= Freedom of information in Canada =

Freedom of information in Canada describes the capacity for the Canadian government to provide timely and accurate access to internal data concerning government services.
Each province and territory in Canada has its own access to freedom of information legislation.

==History==
By 1982, twelve countries, including France, Denmark, Finland, Sweden, the Netherlands, and the U.S. (1966), had enacted modern ATI legislation. Canada's Access to Information Act came into force in 1983, under the Pierre Trudeau government.

In 1987, the Solicitor General tabled a unanimous report to Parliament, Open and Shut: Enhancing the Right to Know and the Right to Privacy which contained over 100 recommendations for amending the ATI and privacy acts.

In 1998, the government would append a clause to the Access Act, making it a federal offence to destroy, falsify, or conceal public documents. However, the standards for document production and retention in Canada are still considered insufficient by many scholars.

In August 2000, the Ministry of Justice and the president of the Treasury Board launched a task force to review the Access Act. The committee's report, delivered in June 2002, found "a crisis in information management" within government.

Université de Moncton professor Donald Savoie’s 2003 book, Breaking the Bargain, argues that in Canada, there is a reluctance to put anything in writing, including e-mail, that might find its way into public discourse.

In the fall of 2003, John Bryden, attempted to initiate a comprehensive overhaul of the Act through a private members bill, Bill C-462, which died on the Order Paper with the dissolution of the 37th Parliament in May 2004. A similar bill was introduced by NDP MP Pat Martin on 7 October 2004 as Bill C-201.

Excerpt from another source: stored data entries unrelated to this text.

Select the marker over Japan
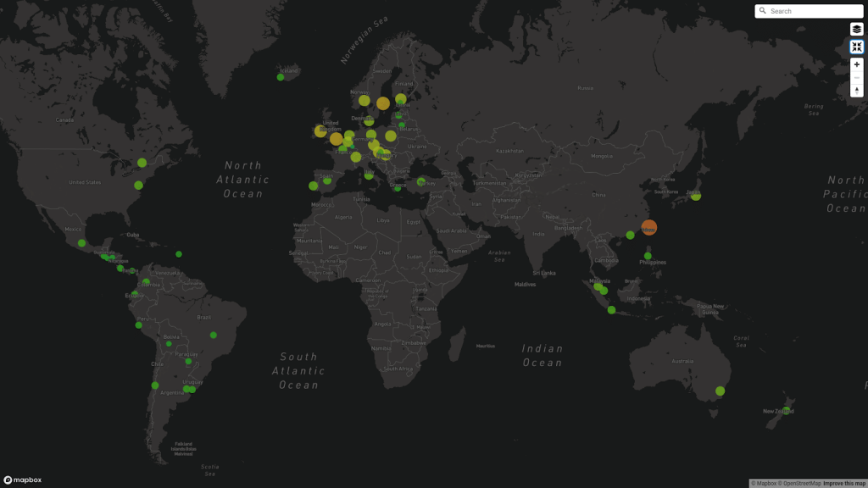The height and width of the screenshot is (488, 868). click(695, 196)
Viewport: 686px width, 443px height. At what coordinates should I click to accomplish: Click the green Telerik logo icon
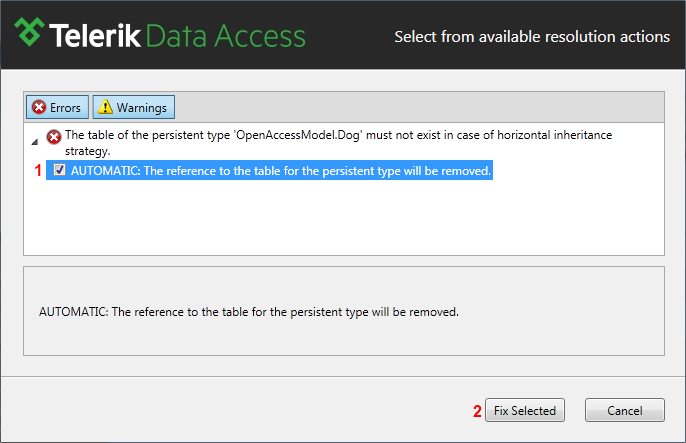[x=29, y=32]
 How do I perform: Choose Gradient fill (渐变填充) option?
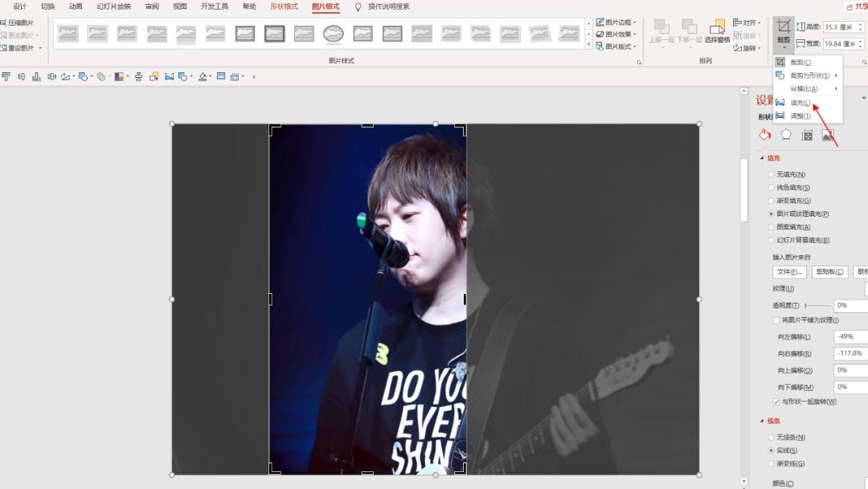tap(772, 201)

In April 2005, the Justice Minister Irwin Cotler introduced a discussion paper entitled A Comprehensive Framework for Access to Information Reform.

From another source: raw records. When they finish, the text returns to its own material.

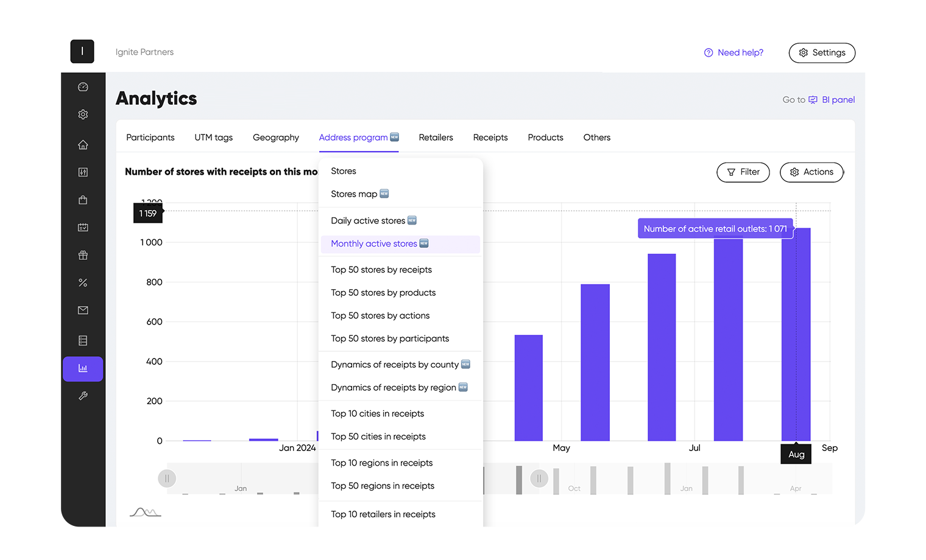Select the percent discounts icon in sidebar
Image resolution: width=926 pixels, height=560 pixels.
[82, 282]
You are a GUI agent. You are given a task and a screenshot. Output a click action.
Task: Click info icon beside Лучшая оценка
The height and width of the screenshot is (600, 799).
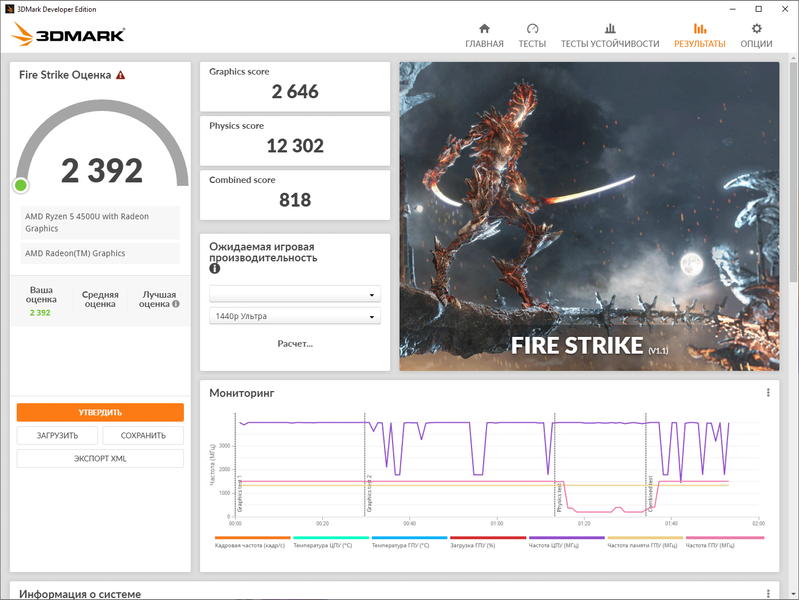(176, 304)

On April 1, 2008, the Stephen Harper government shut down CAIRS, the access to information database. He justified this decision by saying that CAIRS was "deemed expensive, [and] deemed to slow down the access to information."
In response, Leader of the Opposition Stéphane Dion described Harper's government as "the most secretive government in the history of our country."

In September 2008, a 393-page report sponsored by several Canadian newspaper groups compared Canada's Access to Information Act to the FOI laws of the provinces and of 68 other nations titled: Fallen Behind: Canada's Access to Information Act in the World Context.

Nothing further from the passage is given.